Para que não se diga que “O Impossível” é
um desastre completo – no intento
mais proposital do trocadilho – deve-se mencionar que as boas imagens subaquáticas
do primeiro quartel do filme são bastante funcionais na arquitetura de um clima
de suspense antecessor às imagens do fenômeno natural fetichizado pela
produção. O compêndio de situações triviais que deixam entrever a catástrofe
vindoura (as páginas de um livro sendo levadas por uma corrente de vento, um liquidificador
que subitamente pára de funcionar, pássaros voando estridentemente) foi muito
bem explorado pelo diretor, que, nos minutos iniciais, parecia levar à frente
as qualidades condutivas de seu filme anterior.
Infelizmente, ele preferiu as
benesses de um suposto sucesso de bilheteria à valorização de sentimentos
reais, incutindo a legitimação do sadomasoquismo espectatorial como traço característico
dos audientes massificados. Financeiramente falando, “O Impossível” é mais do
que possibilitado: é induzido pelo ‘studio system’ global!
Wesley Pereira de Castro.
Crítica super pertinente, não lembro muito de 'O orfanato' mas sei que não gostei do filme em geral... Crianças espanholas sofrendo num contexto de guerra... era isso? Enfim...
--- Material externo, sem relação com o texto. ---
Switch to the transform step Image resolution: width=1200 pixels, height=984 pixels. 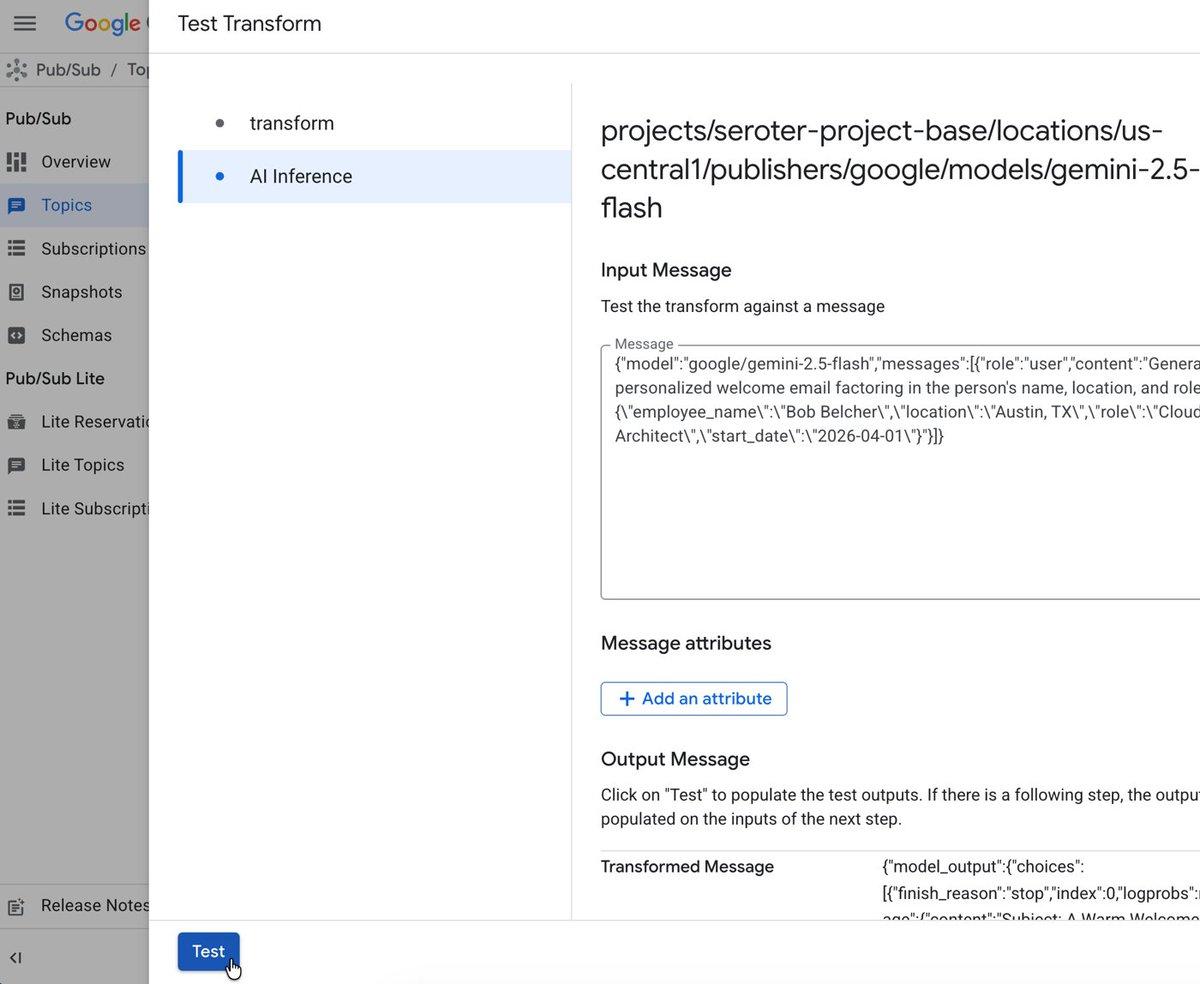(292, 123)
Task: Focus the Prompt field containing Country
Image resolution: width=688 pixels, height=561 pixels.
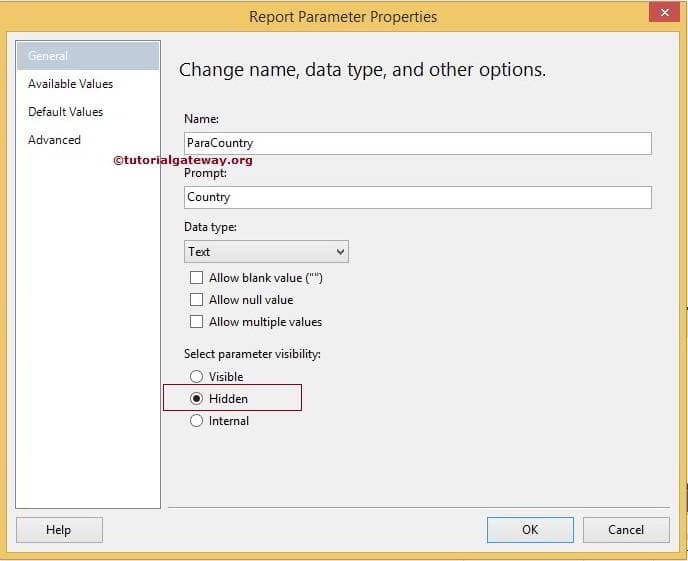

ResponderExcluirO impossível, parece ter fisgado a grande plateia, veja as pedras que estamos recebendo no filmow, kkkk
O filme é horrível, mas que bela essa Naomi! Quando lembro do filme, só me vem o seu rosto à mente. Bela escolha de atriz principal, ponto pra eles! kkk
Esse menino Tom Holland funciona como o calcanhar de Aquiles dessa palhaçada, para alguns realmente um herói, para outros um porquinho mirim, rsrsrs
Mas é isso, os defensores bobinhos do filme achando que a estória é pra eles, pois se veem loiros e ricos, continuarão pondo o filme lá em cima, e a vida segue...
Américo
O filme em si é triste e trágico. Para o bom entendedor...
ResponderExcluirEspantoso mesmo é que insistam em defender o filme por aquele que ele tem de nais fraco e falso: a suposta conexão com a trama real que o inspirou...
ResponderExcluirMas sigamos em frente no enfrentamento desta bizarra tragédia espúria, amigos queridos!
E sim, Américo, o filme é mais ou menos assim, mas acho que tu o estás confundindo com A ESPINHA DO DIABO, muitíssimo superior. O maior problema de O ORFANATO é que fica á mercê das pérolas do Guillermo Del Toro.
WPC>
"a suposta conexão com a trama real que o inspirou..." EXATAMENTE !!